Right, and we end up using an the pirq/gsi number at that point. This
patch would not touch that logic.
> In any case I still think that it is a good idea to try to avoid the problem.
>
> In order to solve this issue you can:
>
> - add a static offset to get_nr_hw_irqs in case of pv domains;
>
> - use the patch "xen: get the maximum number of pirqs from
> xen" [1] to get the highest possible pirq number from xen so that we can be
> sure we are using an allowed value;
>
> - if the xen interface allows it, disjoin the concept of pirq from the
> concept of linux irq; then you can let xen choose any pirq number it
> wants (see my patch "xen: support pirq != irq" [2] and how you can exploit
> it in the patch "xen: implement xen_hvm_register_pirq" [3]).
> Of course this doesn't help if it must be linux the one that chooses the
> pirq number.
All of those deal with PCI devices. This patch is intended for the bug
where we want to deal with event channels and we don't want them to
usurp the irq_desc that are above NR_IRQs and where we get a PCI device for
which its IRQ falls within what info_for_irq(irq) would return: IRQT_VIRQ or
IRQT_IPI or IRQT_EVTCHN.
In other words, avoid colliding with event channels b/c those are allocated
earlier than the PCI devices.
FYI, the reason this is not triggered under HVM is that it has an IOAPIC.
But under PV no such beast.
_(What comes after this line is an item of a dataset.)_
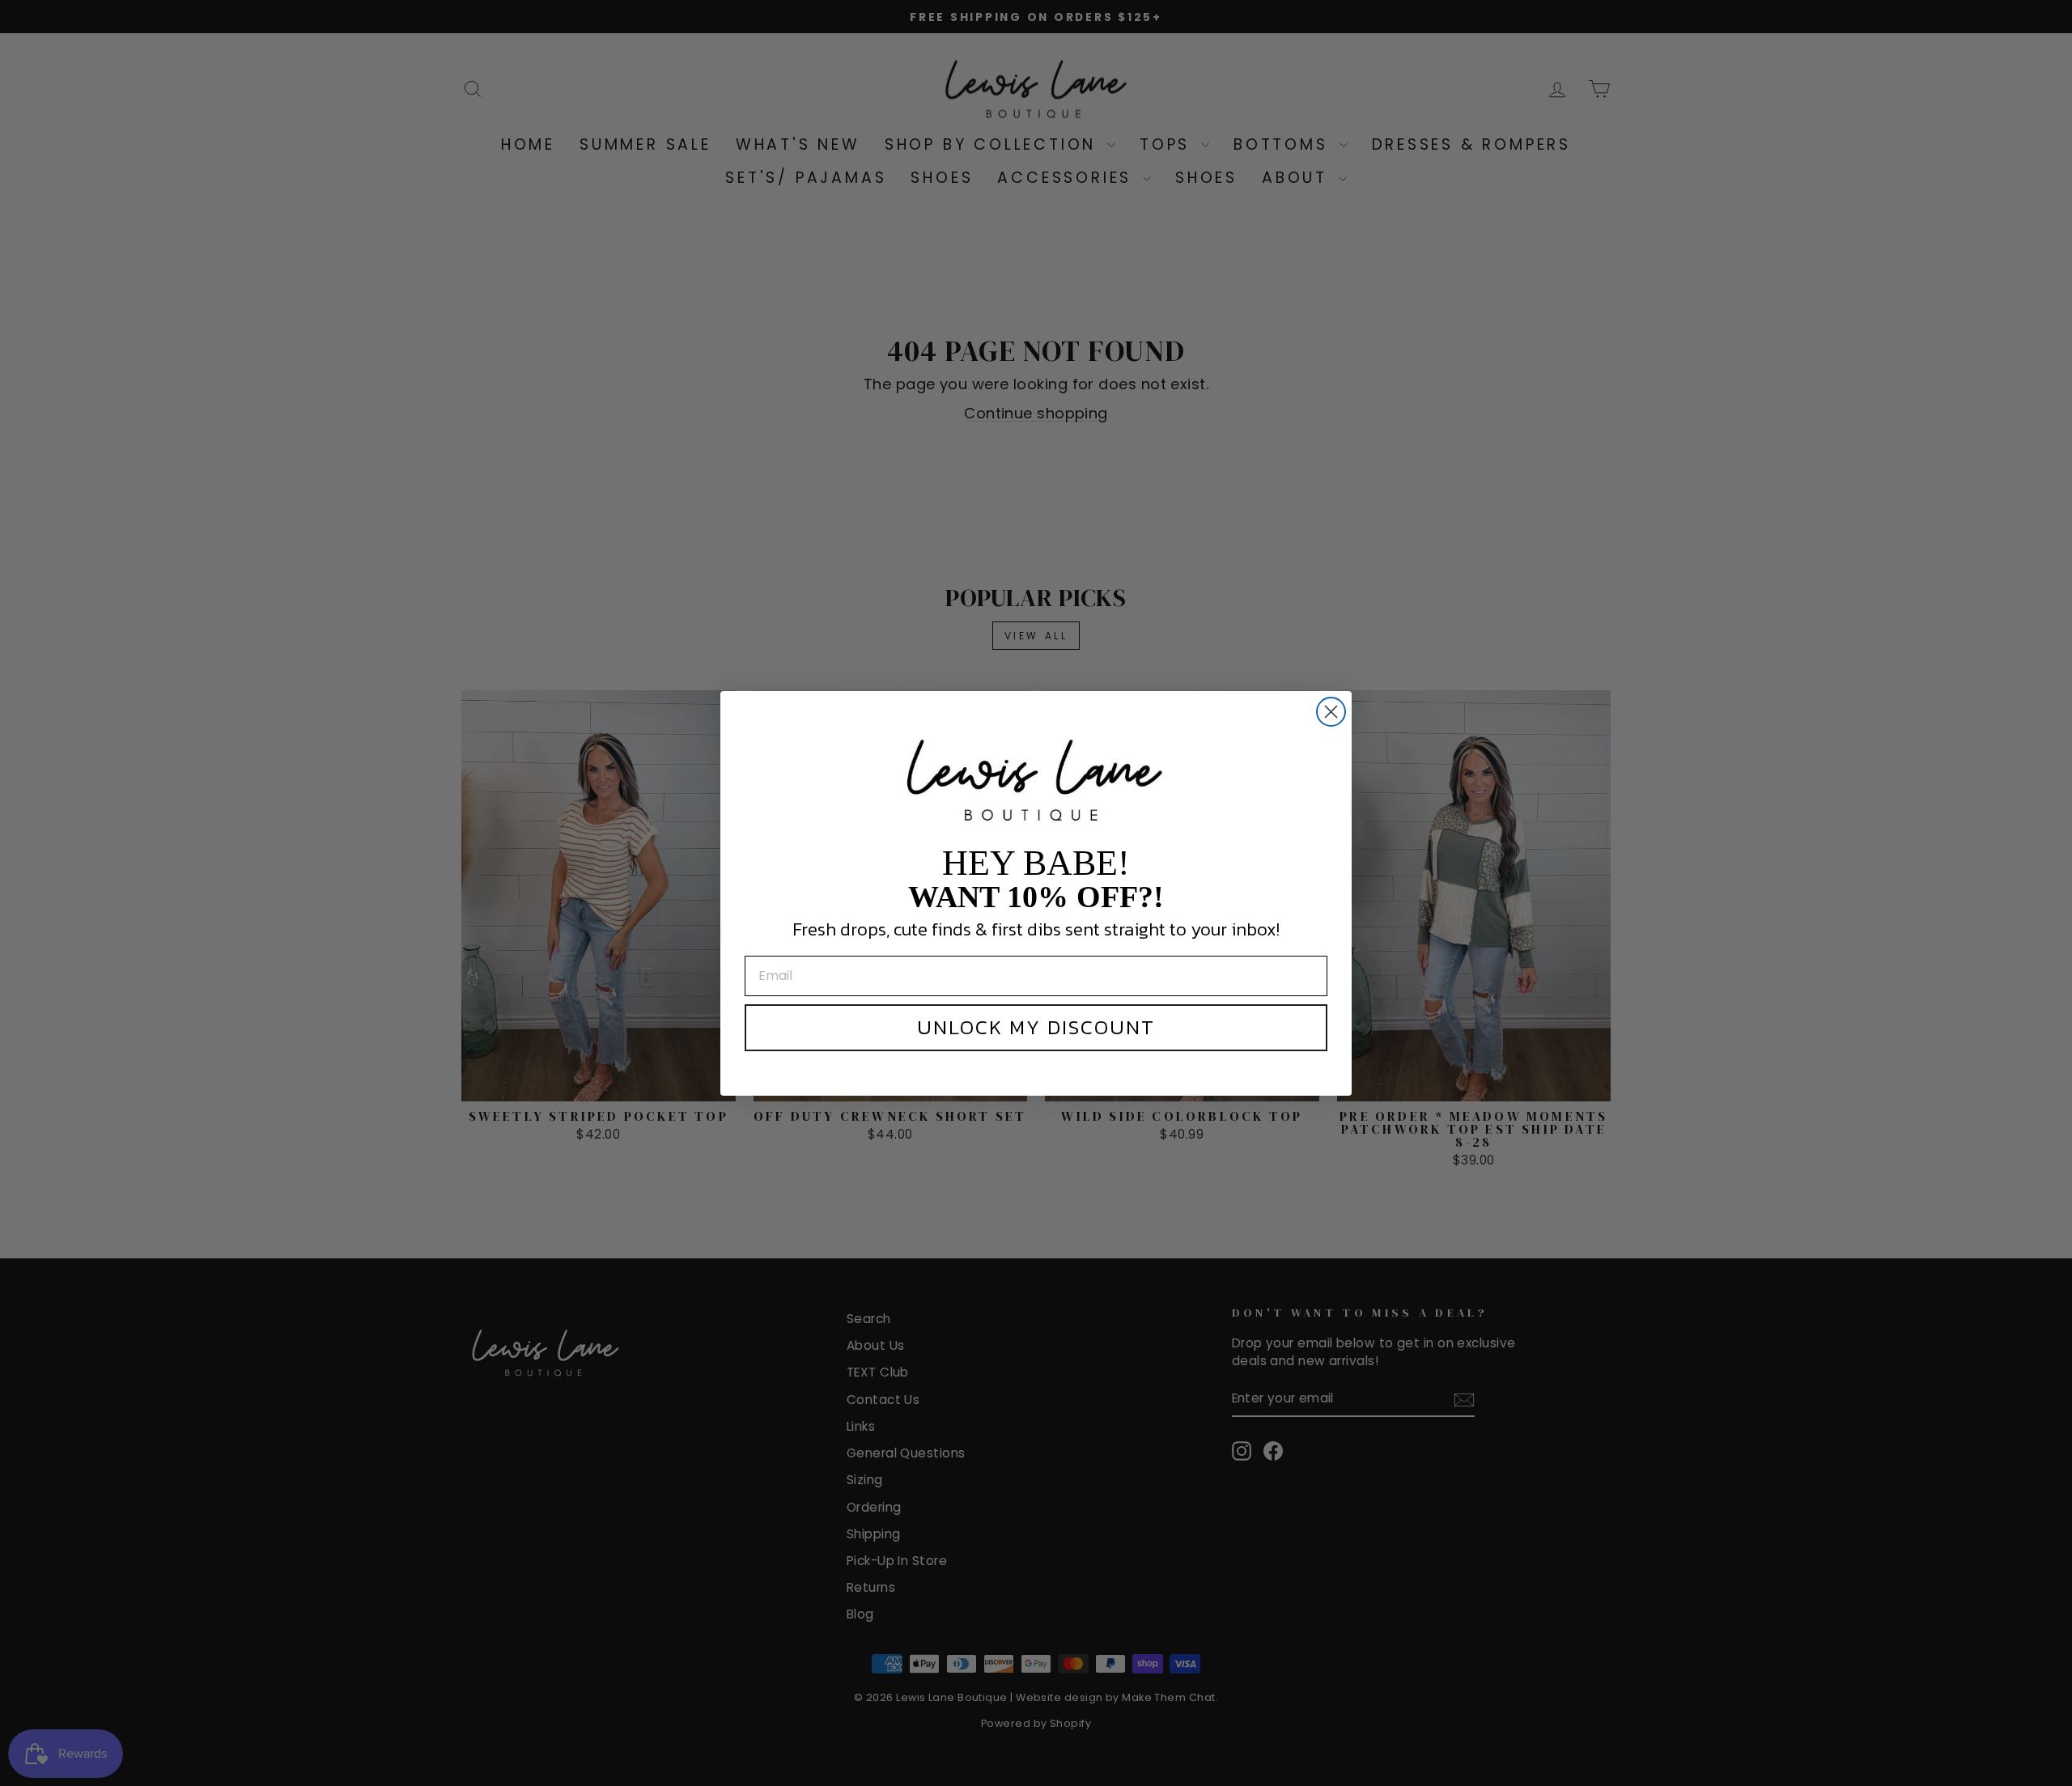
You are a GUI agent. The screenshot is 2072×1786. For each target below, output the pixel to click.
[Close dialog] (1331, 712)
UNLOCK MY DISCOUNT (1036, 1027)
Here is an output from /proc/interrupts:
A) HVM guest (2.6.36-rc6 w/ PCI passthrough):
CPU0 CPU1
0: 191 0 IO-APIC-edge timer
1: 4 3 IO-APIC-edge i8042
4: 46 25 IO-APIC-edge serial
8: 0 1 IO-APIC-edge rtc0
9: 0 0 IO-APIC-fasteoi acpi
12: 54 45 IO-APIC-edge i8042
14: 0 0 IO-APIC-edge ata_piix
15: 20 17 IO-APIC-edge ata_piix
16: 10670 0 xen-percpu-virq timer0
17: 0 9252 xen-percpu-virq timer1
18: 138 0 xen-dyn-event xenbus
19: 0 0 IO-APIC-fasteoi uhci_hcd:usb4
21: 0 0 IO-APIC-fasteoi ehci_hcd:usb1
40: 0 0 IO-APIC-fasteoi uhci_hcd:usb2
45: 0 0 IO-APIC-fasteoi uhci_hcd:usb3
64: 30 31 PCI-MSI-edge eth1
..snip..
B) PV guest (2.6.36-rc6 w/ PCI passthrough)
CPU0 CPU1 CPU2 CPU3
0: 1760 0 0 0 xen-percpu-virq timer0
1: 2 0 0 0 xen-percpu-ipi spinlock0
2: 2481 0 0 0 xen-percpu-ipi resched0
3: 23 0 0 0 xen-percpu-ipi callfunc0
4: 0 0 0 0 xen-percpu-virq debug0
5: 94 0 0 0 xen-percpu-ipi callfuncsingle0
6: 0 3474 0 0 xen-percpu-virq timer1
..snip..
C) PV guest (2.6.36-rc6 devel/xen-pcifront-0.8 with PCI devices.):
18: 0 0 0 0 xen-pirq-pcifront uhci_hcd:usb4
19: 0 0 0 0 xen-pirq-pcifront uhci_hcd:usb3
23: 0 0 0 0 xen-pirq-pcifront ehci_hcd:usb1, uhci_hcd:usb2
103: 38 0 0 0 xen-pirq-pcifront-msi eth1
276: 24 0 0 0 xen-dyn-event eth0
277: 188 0 0 0 xen-dyn-event hvc_console
278: 69 0 0 0 xen-dyn-event pcifront
279: 259 0 0 0 xen-dyn-event xenbus
280: 0 0 0 101 xen-percpu-ipi callfuncsingle3
... snip..
D) HVM 2.6.36-rc6 (devel/xen-pcifront-0.8)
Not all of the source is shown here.